We analysed a prospective database of all patients who had a gastroscopy on a dedicated BO surveillance list from June 2015 to December 2016. Patients with <2m BO without intestinal metaplasia (IM) on histology were discharged back to primary care. Based on the life expectancy of males being 78 years and females 82 years (2015), average cost savings for endoscopy every 5 years was calculated based on the tariff in 2016.

Results

Out of 85 patients, 62 (73%) were males. Average age for males was 65 and 68 years for females.

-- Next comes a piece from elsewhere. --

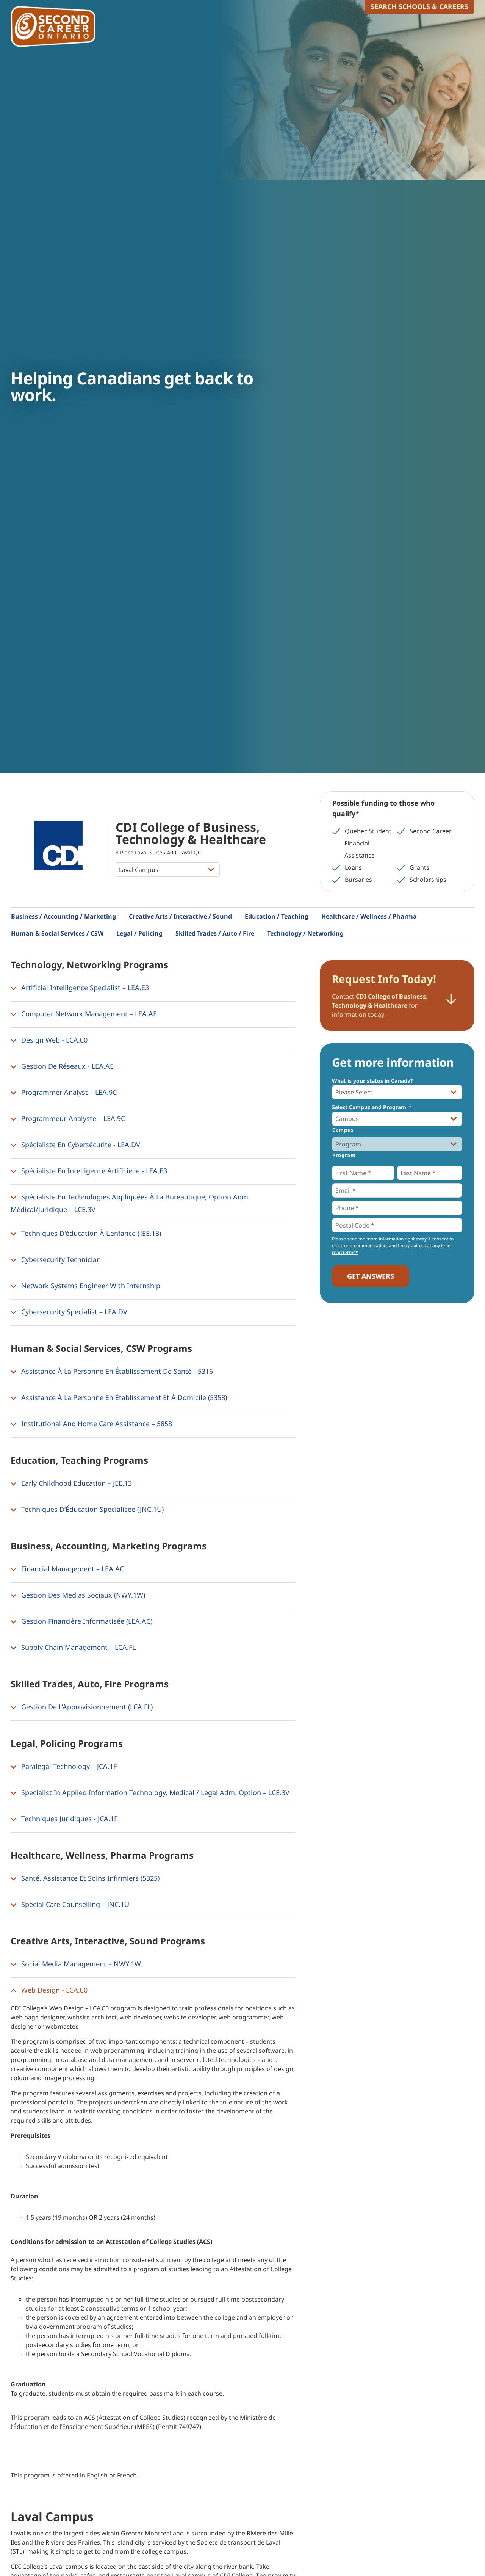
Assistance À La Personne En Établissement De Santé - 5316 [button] (116, 1370)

All patients had PPI as regular treatment. 59 (69%) patients had IM, The mean Prague ‘C’ length was 1.9 cm while ‘M’ was 3.6 cm. Four patients had indefinite for dysplasia out of which 3 were referred to tertiary care centre and 1 was downgraded on repeat endoscopy. One patient had OAC. 20 (24%) patients with <2 cm BO with no IM were discharged from surveillance. Based on a tariff of £420 for gastroscopy with biopsies, 34 gastroscopies in males (£14280) and 30 in females (£12600) were avoided thus resulting in cost savings of about £27 000 on the assumption that surveillance would have continued till their life expectancy with the tariff remaining the same.

Conclusion

We recognise that the patients who were taken off the dedicated surveillance list may have been taken off anyway if they had an endoscopy on a normal service list. However assessment of these patients on a dedicated list has ensured uniformity of follow-up surveillance endoscopy and discharge. Lack of awareness and adherence to updated guidelines by various grades of health professionals might have resulted in unnecessary endoscopies. There are potential cost savings although it would be difficult to quantify them accurately because of variable factors. Strict adherence to guidelines would also increase capacity for endoscopy units in the face of rising demand.